Not knowing details of the story of Pawtucket sculptor Donald Gerola, I won’t make any grand pronouncements about his bitter decision to give up on Rhode Island, but I found this paragraph of Mark Reynolds’s Providence Journal story significant:
Gerola says the sculptures that he brought to Rhode Island after moving to the state — “like an idiot” — in 2004 drew praise from various political leaders. But that encouragement never led to the kind of displays and success he wanted, on the scale he aspired to. Exposure from the public exhibits that he did participate in, losing money, did not foster any private sales of his sculpture, he says, and loaning out the pieces for display at sites in Rhode Island and elsewhere in New England “was the dumbest thing I ever did … “
Our “political leaders” like to fancy themselves as important people and patrons of the arts, and they spend a good amount of our money on that particular self image, but art can’t be, and shouldn’t be, a responsibility of taxpayers. And unless government is able to fully support an artist’s work, both the government and the artist would be foolish to take action based on limited transactions with each other. This is true not the least because politicians have no proven taste.

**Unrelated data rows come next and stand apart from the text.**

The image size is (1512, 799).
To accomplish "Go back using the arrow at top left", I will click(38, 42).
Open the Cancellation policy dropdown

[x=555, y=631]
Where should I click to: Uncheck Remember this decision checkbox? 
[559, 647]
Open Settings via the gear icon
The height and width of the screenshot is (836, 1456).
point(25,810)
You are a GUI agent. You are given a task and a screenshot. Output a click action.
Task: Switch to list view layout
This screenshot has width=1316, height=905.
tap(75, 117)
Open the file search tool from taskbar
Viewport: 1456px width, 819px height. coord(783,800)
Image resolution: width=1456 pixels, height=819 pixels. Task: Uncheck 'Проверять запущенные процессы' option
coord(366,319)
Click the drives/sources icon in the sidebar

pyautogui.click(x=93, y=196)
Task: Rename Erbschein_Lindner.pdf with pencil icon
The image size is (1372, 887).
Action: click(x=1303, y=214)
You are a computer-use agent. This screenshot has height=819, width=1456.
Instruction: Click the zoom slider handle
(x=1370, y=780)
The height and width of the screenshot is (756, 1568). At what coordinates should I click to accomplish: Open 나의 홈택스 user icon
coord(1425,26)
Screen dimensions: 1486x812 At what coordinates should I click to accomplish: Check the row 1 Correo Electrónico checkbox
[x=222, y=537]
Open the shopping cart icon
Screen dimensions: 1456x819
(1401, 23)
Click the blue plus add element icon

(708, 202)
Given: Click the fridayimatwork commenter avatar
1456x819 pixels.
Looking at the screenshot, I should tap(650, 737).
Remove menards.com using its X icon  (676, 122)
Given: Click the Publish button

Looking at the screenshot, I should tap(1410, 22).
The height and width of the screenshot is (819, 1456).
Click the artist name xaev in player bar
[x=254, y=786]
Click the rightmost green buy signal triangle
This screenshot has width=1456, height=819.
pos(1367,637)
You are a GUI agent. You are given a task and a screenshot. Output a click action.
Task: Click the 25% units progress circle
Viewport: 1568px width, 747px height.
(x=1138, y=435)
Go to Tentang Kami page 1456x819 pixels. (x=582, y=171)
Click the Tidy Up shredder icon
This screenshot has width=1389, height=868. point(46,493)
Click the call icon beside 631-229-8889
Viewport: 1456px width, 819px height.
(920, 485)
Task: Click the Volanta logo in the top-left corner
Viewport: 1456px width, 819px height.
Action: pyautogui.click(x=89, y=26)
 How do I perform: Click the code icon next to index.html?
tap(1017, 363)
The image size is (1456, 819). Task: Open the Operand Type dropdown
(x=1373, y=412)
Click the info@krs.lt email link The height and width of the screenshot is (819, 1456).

The warning about taste, of course, expands to Rhode Island government’s broader economic development strategy, which Democrat Governor Gina Raimondo has amplified to ontological importance. One can picture Rhode Island politicians finding Gerola’s work to be the cutting-edge future of art, yet that incorrect assessment has apparently led to a loss for the artist and, therefore, a waste of whatever public money has gone to him over the decade he’s been here (if any). The same goes for less artsy businesses.
The best way to ensure that a particular investment has legs is to let people make the decisions with their own money. Of course, that doesn’t give politicians the ability to skim off the top or to feel like they’re the key movers of the art world or the economy.